El nombre en la mentalidad semítica

Concretamente para los semitas, los nombres propios tenían un significado intrínseco, que era indicado por su propia composición, por su etimología o era evocado por su pronunciación. En el pueblo judío, a la hora de imponer nombre a un recién nacido, dos usos parecen ser los más difundidos. El primero, escoger nombres teóforos, con los que se quería poner al niño bajo la protección de la divinidad, o se pretendía dar gracias y rogar a Dios por el gozoso evento.
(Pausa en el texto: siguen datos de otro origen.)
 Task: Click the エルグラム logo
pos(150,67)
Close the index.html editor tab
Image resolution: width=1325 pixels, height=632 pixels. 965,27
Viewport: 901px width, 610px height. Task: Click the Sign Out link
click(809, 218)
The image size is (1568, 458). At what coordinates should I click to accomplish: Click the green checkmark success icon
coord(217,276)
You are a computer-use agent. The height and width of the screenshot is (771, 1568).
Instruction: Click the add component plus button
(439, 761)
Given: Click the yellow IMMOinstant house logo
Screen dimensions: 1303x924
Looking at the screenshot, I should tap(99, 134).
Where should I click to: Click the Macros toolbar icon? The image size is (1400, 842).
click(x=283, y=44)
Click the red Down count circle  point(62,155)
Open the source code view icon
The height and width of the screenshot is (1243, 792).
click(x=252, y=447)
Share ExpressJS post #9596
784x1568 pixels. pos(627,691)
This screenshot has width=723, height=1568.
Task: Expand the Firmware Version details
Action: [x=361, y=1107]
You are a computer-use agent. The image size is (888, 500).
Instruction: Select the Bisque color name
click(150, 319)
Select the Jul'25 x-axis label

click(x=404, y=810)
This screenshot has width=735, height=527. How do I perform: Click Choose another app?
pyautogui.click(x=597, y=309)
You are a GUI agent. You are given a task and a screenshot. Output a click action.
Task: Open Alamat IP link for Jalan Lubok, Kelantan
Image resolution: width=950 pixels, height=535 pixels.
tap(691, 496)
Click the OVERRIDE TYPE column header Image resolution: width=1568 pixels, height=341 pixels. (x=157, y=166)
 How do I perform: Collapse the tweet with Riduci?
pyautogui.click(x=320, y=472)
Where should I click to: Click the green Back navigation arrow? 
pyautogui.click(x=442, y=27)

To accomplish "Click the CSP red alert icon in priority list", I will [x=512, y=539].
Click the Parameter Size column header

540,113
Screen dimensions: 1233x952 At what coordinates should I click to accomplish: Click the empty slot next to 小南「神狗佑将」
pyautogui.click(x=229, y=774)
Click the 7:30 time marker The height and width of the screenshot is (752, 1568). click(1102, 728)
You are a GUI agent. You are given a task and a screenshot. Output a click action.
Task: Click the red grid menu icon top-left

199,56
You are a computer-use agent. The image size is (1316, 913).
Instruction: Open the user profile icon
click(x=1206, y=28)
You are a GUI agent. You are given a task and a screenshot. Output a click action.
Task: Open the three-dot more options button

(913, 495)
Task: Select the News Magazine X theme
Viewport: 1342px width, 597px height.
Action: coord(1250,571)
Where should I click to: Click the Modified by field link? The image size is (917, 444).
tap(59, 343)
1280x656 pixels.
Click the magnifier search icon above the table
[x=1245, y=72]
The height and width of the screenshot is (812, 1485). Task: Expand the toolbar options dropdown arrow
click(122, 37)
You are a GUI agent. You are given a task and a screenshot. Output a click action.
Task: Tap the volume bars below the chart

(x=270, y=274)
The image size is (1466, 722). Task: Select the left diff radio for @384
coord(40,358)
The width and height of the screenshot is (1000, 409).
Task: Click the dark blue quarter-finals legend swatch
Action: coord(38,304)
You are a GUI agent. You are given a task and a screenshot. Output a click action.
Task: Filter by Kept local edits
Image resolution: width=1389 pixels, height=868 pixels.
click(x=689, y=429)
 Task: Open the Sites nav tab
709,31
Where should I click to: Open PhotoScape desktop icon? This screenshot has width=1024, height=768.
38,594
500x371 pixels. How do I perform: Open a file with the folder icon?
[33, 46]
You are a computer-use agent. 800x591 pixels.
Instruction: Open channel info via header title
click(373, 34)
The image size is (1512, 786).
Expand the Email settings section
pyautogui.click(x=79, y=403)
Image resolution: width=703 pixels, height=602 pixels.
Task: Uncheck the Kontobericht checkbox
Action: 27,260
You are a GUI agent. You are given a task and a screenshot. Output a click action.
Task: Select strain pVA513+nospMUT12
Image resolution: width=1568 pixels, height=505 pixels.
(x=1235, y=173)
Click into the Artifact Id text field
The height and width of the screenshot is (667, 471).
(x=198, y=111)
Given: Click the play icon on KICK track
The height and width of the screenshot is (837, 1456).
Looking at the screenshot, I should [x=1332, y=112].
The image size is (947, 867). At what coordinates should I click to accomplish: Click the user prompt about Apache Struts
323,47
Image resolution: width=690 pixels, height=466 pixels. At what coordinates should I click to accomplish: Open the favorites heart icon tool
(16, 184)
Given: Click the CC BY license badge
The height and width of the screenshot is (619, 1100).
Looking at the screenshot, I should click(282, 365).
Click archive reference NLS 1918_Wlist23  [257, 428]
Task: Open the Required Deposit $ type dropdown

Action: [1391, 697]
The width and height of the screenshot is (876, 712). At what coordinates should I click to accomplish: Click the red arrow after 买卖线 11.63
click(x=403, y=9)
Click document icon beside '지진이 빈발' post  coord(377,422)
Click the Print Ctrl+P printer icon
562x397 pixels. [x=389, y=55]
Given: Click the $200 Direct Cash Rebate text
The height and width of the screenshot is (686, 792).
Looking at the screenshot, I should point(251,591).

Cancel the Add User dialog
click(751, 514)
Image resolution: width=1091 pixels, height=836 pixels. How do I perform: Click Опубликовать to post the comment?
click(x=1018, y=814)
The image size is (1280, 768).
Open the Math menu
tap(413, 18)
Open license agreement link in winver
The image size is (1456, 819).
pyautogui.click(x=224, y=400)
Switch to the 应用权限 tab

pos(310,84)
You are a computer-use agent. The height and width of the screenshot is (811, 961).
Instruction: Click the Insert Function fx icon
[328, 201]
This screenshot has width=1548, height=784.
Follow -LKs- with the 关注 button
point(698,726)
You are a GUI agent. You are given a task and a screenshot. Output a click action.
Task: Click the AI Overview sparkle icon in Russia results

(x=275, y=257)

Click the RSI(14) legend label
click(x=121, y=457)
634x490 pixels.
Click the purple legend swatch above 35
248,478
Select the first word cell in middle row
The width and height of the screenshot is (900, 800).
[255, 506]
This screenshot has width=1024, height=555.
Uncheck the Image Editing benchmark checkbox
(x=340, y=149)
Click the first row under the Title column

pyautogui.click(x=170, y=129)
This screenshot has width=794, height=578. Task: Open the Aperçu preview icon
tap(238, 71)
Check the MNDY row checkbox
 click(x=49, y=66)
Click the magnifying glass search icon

Así, por ejemplo, Isaías=Dios salva, Josué=Yavé es salvación, etc.

El segundo, la atribución de nombres que recuerdan alguna circunstancia o particularidad del neonato; por ejemplo, Raquel, porque parecía morir en su penoso parto, llamó a su hijo último Benjamín=hijo de mi dolor (Gén. 35, 16-18).

Igualmente, los hebreos acostumbraban hacer el nombre de sus héroes nacionales o religiosos el símbolo de su misión o carácter: Eva es “la madre de todos los vivientes”, Abrahán es “el padre de una multitud”, Jacob es “el que suplanta”, etc.
Todo esto tiene sentido porque en la cultura semítica el nombre tiene un aspecto dinámico: donde está el nombre está de alguna manera la persona, con su fuerza, pronta a manifestarse.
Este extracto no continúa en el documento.